With the method proposed according to the invention, because of the short response times of the actuating devices used, it is possible to perform a multiple, clocked triggering of the nozzle control valve, so that upon starting of an internal combustion engine, an adequate quantity of fuel can be injected. Unwanted closure of the nozzle needle precisely during the starting phase, as can happen in the embodiments sketched above in the background section, is precluded in the method proposed according to the invention, because of the fast response times. By clocked opening and closing of the nozzle control valve during the injection event, the quantity of leakage at medium rpm is reduced. The result is an increase in the peak pressure or in the injection quantity, for the same total duration of triggering the control valves. With the method proposed according to the invention, thanks to the maximally short valve control times achieved by the piezoelectric actuator, the efficiency of the nozzle control valve can be increased. If at medium rpm of an internal combustion engine used in a utility vehicle, the nozzle control valve is opened and closed in clocked fashion during the injection event, then the resultant leakage can be reduced, and a better degree of filling of the particular combustion chamber of an internal combustion engine can be attained. The peak pressure and the injection quantity both increase at medium rpm of the engine, so that the thermodynamic variables that affect the efficiency have a positive development.

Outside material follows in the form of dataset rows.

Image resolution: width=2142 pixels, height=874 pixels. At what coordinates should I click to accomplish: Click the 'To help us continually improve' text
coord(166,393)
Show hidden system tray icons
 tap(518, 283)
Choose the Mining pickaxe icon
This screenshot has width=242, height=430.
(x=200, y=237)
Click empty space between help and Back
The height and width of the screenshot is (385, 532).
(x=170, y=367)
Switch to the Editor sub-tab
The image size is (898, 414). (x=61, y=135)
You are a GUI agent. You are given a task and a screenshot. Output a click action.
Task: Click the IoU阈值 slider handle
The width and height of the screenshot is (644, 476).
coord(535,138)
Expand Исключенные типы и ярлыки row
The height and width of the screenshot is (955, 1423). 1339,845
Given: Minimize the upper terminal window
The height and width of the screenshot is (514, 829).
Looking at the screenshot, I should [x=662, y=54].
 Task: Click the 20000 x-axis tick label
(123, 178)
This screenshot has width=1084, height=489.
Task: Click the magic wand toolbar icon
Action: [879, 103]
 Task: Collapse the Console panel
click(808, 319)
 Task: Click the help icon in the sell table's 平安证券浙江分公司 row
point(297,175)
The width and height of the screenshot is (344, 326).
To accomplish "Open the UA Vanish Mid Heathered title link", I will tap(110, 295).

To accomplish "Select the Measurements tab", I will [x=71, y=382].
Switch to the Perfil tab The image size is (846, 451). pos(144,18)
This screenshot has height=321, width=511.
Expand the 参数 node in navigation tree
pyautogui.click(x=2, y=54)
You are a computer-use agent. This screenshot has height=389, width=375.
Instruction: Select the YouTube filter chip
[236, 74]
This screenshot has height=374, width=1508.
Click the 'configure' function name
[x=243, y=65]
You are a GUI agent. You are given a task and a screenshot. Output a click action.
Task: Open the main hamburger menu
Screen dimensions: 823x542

At the rated rpm, for which an internal combustion engine is as a rule designed, the same positive effect of a small leakage quantity can be attained if the nozzle control valve is briefly opened and closed multiple times. At rated rpm, with a brief opening and closure of the nozzle control valve and with the fill diversion valve kept closed, improved filling of the combustion chambers of the engine is attainable, which increases efficiency by improving fuel utilization.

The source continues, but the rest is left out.